If BJP asks Modi to put party ahead of prime ministership, his decision would then be what truly sets him apart
Narendra Modi, prime ministerial aspirant, is faced with a problem of Patelian proportions. The party’s middle and lower orders want him to be Prime Minister but, eventually, the day will come when he will have to see what serves his party’s and India’s interests best.
A little reminder from history seems to be in order here because most people remain blissfully unaware of it throughout their lives. Even the few who do know it, often forget its caprices. It is the Gandhi-Patel-Nehru-Party story of April 1946.
In terms of expectations, 1946 was not dissimilar to 2013. It was not known then that the British would be gone in 16 months. That surprise came in February 1947 when Lord Mountbatten announced it out of the blue.
But an interim Indian government was to be formed. That in itself was a major reason for hope to be in the air, just as it is now, including the possibility of an interim government because neither the UPA nor the NDA might manage 272 seats.
In 1946, the Congress, like the BJP now, had to pick a PM. There were three candidates: Maulana Abul Kalam Azad who had been Congress president for six years; Sardar Vallabhbhai Patel, a great organiser and leader with an earthy sense of India and its politics; and Jawaharlal Nehru, with none of these attributes.
The nominations for the new Congress president were due on April 29. Gandhiji had already indicated his preference for Nehru to Azad on April 20.
On the appointed day, 12 out of the 15 Pradesh Congress Committees (PCC) nominated Patel. The remaining three did not nominate Jawaharlal Nehru. No one seems to know what they did.
Gandhiji, stubborn as ever, then asked J.B. Kriplani to canvass support for Nehru. So some signatures were collected from those who were not actually legally entitled to nominate a Congress president. That privilege belonged solely to the 15 PCC chiefs.
But no one challenged this and Nehru’s nomination was accepted. Immediately, Sardar Patel, on Gandhiji’s request, withdrew his nomination.
In fairness to him, Gandhiji did tell Nehru about what had happened. Nehru, it has been recorded, responded with silence.

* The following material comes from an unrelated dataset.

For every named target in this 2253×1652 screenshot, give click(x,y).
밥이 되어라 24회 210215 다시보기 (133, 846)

After Nehru had been foisted by Gandhiji, Azad, who had wanted to continue as Congress president because that was the route to the PMship, decided to support him. But others, including Rajendra Prasad, were most upset that Patel had been asked to stand down (or in Nehru’s words, be ‘Number Two’ which he himself had refused to be).

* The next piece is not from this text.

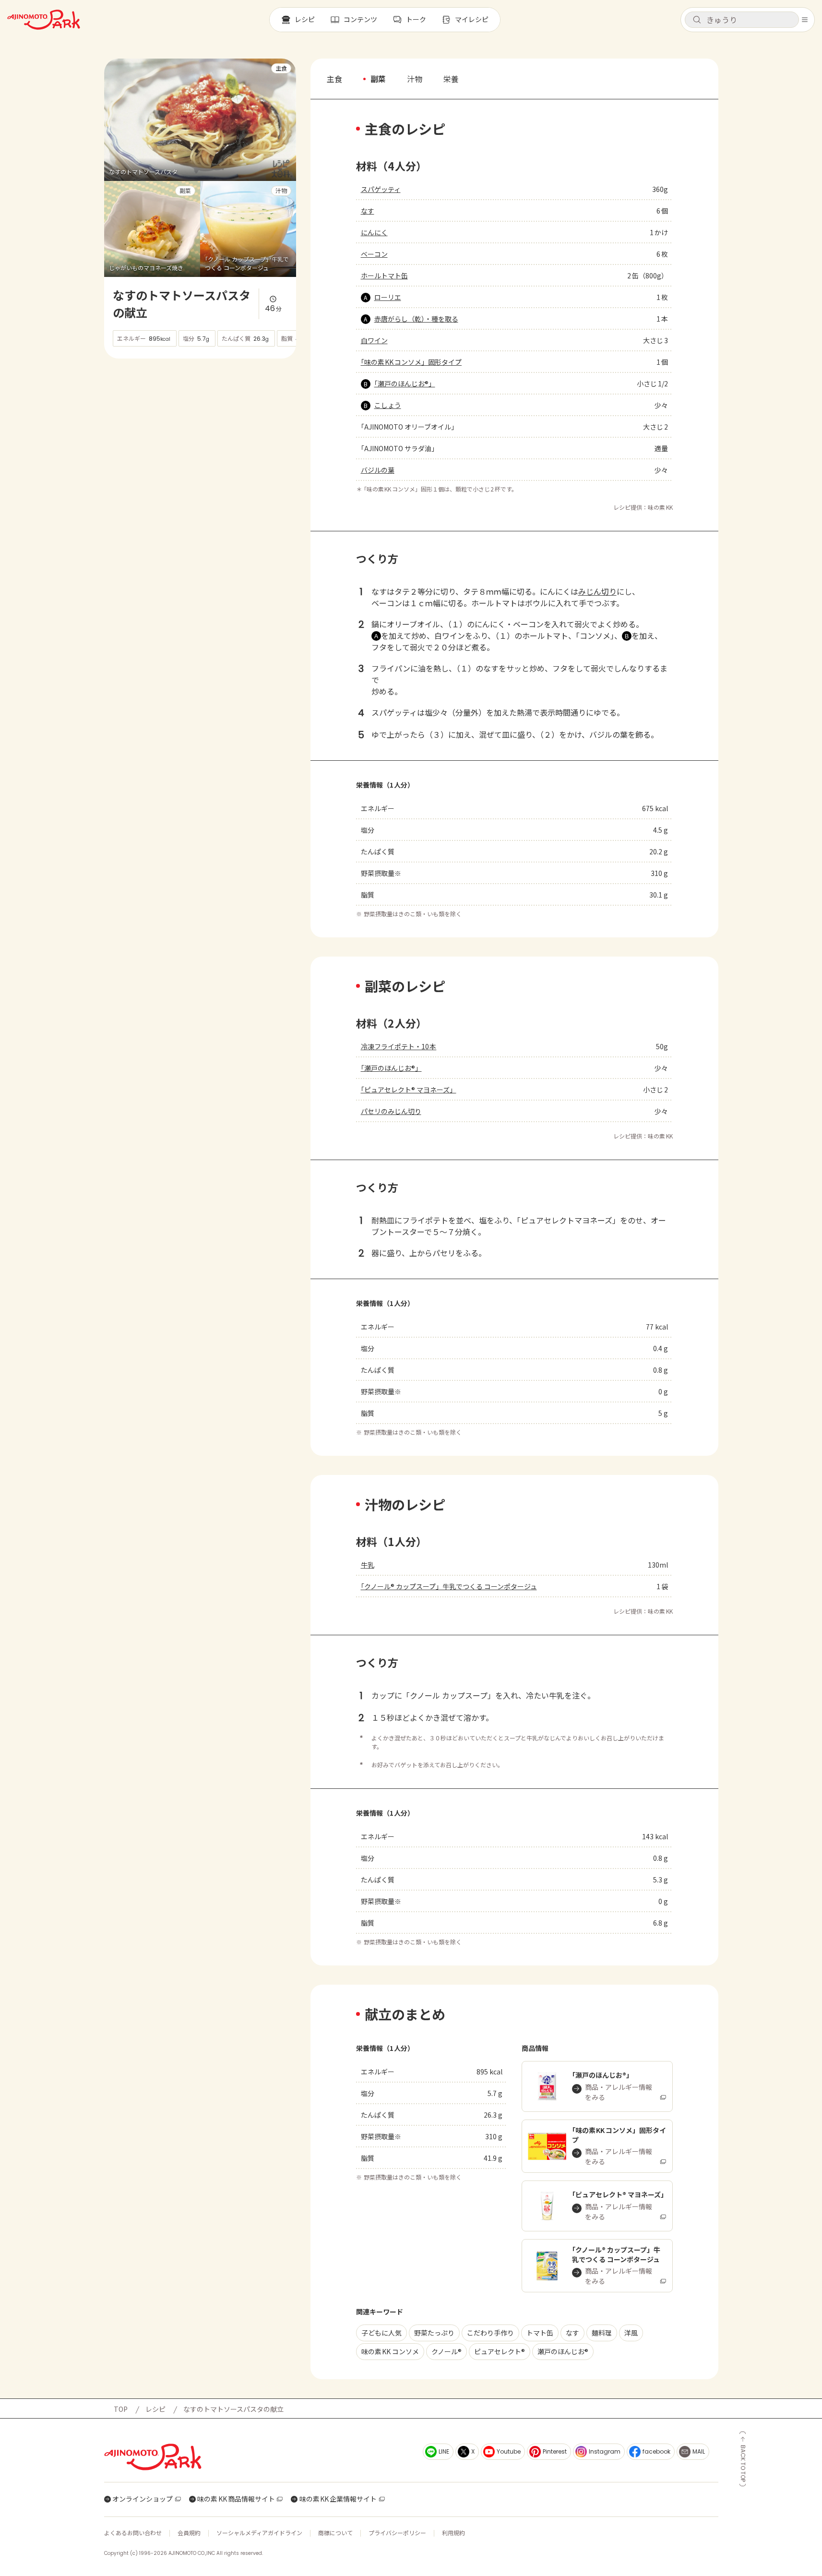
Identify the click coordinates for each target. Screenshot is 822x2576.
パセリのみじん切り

Why did Patel agree? Firstly, because Gandhiji had asked him to and secondly, because he did not want a divided leadership to confront Jinnah and Co.
BJP’s Patel problem
It looks as if the BJP is faced with a similar dilemma. It has to choose between Mr. Modi as Prime Minister and someone else. Who that someone is doesn’t really matter.
There are four possibilities.
(A) It chooses Mr. Modi, and NDA wins;
(B) It chooses Mr. Modi, and NDA loses;
(C) It dumps Mr. Modi, and NDA wins;
(D) It dumps Mr. Modi, and NDA loses.
Clearly, A is the most preferred outcome for the BJP, and D is the least preferred one. B also is not to be countenanced. So the choice boils down to A and C.
The BJP has to work out the probability of these two events. On current reckoning, it seems to be assigning a very high probability to A and a very low one to C. Hence the tussle between L.K. Advani and Mr. Modi.
But eventually, as the elections come closer, it will have to revisit the odds on C. Even though they will change, they are unlikely to change drastically in C’s favour. Mr. Advani may think he has it in him but he is probably in a minority of one.
But politics is about surprises. So suppose something happens that closes the gap between A and C to a narrow one.
Will the party then tell Mr. Modi what Gandhiji told Patel, namely, in the interests of unity, will you stand down? What will Mr. Modi do then?
His decision might have to involve, when the time comes, paying heed to his ‘inner voice’ which places party and NDA above self. It worked wonders for the Congress, if you recall, in 2004.
The problem, however, is that there is no one in the BJP with the moral authority of Gandhiji. This means that if the party has to choose between Mr. Modi and someone else, Mr. Modi will have to show a degree of selflessness not usually seen in politics. Tyag works well in India.